GradVac: Gradient Alignment in HSI Transfer

Updated 15 December 2025

GradVac is a gradient alignment technique that mitigates conflicting gradients in multi-task and cross-domain HSI transfer using an EMA-adaptive cosine similarity threshold.
It adjusts source gradients by injecting a fraction of the target gradient when alignment falls below a preset threshold, ensuring cooperative parameter updates.
Empirical results demonstrate significant overall accuracy improvements in high-conflict scenarios, establishing GradVac as a crucial component in the ADGKT framework.
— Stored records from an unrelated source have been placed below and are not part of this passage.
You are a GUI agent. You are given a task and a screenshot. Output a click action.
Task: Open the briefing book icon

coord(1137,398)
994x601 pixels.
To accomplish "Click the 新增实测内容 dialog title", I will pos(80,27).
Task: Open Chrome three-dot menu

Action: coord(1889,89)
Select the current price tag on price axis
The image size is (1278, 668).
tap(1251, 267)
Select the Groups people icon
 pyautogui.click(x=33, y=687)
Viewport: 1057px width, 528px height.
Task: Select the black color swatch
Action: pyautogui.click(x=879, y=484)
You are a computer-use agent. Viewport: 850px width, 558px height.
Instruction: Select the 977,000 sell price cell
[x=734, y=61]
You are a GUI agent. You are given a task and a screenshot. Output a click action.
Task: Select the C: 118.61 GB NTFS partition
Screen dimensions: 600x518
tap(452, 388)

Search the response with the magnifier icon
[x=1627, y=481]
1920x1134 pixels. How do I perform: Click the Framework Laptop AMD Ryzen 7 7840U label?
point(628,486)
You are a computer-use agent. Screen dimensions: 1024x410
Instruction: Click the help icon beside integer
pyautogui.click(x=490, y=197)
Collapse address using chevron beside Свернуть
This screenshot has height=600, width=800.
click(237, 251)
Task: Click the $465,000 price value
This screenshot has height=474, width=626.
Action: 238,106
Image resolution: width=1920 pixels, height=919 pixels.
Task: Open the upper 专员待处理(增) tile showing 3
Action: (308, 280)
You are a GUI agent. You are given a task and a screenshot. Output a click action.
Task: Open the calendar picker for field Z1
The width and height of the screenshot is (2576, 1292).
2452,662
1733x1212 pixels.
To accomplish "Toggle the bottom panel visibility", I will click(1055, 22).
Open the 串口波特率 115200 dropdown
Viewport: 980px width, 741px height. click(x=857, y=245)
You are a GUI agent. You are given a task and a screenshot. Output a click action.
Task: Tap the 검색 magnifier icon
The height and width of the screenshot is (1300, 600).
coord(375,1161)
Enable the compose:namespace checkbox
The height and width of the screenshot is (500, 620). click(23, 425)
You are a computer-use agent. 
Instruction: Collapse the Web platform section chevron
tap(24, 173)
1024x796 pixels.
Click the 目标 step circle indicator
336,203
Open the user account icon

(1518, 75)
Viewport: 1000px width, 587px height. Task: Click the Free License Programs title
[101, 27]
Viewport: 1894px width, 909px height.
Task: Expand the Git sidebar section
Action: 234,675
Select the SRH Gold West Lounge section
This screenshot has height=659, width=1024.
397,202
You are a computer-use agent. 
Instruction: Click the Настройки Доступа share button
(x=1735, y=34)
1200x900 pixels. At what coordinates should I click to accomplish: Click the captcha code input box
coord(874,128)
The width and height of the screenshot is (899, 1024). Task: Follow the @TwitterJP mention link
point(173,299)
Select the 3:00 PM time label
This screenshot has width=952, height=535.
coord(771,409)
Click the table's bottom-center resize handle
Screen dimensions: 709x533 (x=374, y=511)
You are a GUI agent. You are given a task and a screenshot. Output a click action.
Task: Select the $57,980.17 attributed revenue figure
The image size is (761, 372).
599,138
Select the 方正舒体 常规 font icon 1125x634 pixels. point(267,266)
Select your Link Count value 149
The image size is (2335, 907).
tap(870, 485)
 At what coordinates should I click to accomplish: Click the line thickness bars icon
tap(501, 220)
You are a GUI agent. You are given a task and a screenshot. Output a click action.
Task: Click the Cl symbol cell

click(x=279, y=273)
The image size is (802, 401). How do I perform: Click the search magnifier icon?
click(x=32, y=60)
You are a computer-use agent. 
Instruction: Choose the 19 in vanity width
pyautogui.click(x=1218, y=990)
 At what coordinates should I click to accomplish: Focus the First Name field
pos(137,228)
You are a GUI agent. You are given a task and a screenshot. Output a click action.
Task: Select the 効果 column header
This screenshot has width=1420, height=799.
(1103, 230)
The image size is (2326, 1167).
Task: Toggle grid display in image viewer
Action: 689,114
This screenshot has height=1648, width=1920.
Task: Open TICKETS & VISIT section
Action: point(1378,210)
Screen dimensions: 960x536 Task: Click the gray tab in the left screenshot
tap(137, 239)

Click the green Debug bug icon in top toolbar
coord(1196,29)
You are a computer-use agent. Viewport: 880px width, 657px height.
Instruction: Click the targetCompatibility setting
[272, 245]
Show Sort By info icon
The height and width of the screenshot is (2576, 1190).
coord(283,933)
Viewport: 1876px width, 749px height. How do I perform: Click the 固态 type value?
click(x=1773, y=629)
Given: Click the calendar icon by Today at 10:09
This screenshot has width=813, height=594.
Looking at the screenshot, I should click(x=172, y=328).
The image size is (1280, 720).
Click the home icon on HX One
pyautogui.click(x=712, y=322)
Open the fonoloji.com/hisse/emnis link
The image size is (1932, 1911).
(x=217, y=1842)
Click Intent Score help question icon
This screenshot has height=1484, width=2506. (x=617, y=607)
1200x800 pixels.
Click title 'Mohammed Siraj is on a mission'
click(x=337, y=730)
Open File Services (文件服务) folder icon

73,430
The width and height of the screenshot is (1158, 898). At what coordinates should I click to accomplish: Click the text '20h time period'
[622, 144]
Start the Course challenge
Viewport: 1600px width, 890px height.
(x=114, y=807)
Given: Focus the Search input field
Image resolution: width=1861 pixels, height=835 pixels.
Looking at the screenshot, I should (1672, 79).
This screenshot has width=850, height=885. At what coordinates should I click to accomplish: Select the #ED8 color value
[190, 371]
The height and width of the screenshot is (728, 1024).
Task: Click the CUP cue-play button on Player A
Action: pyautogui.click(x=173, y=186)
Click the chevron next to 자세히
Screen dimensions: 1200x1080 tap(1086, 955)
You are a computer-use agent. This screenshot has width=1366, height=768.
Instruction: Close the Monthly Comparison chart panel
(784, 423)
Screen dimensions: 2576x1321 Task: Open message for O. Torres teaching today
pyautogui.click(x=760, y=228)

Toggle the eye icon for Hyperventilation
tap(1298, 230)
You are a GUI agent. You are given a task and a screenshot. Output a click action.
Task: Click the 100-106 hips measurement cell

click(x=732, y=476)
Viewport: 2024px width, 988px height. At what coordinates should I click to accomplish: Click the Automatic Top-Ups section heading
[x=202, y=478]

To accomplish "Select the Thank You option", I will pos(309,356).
GradVac is a gradient alignment technique designed to mitigate optimization conflicts in multi-task and cross-domain learning, specifically within the context of cross-scene hyperspectral imaging (HSI) transfer. Incorporated into the Agreement–Disagreement Guided Knowledge Transfer (ADGKT) framework, GradVac systematically aligns source and target gradients in the shared encoder, reducing destructive interference and enabling more effective joint training across heterogeneous data distributions (Huo et al., 8 Dec 2025).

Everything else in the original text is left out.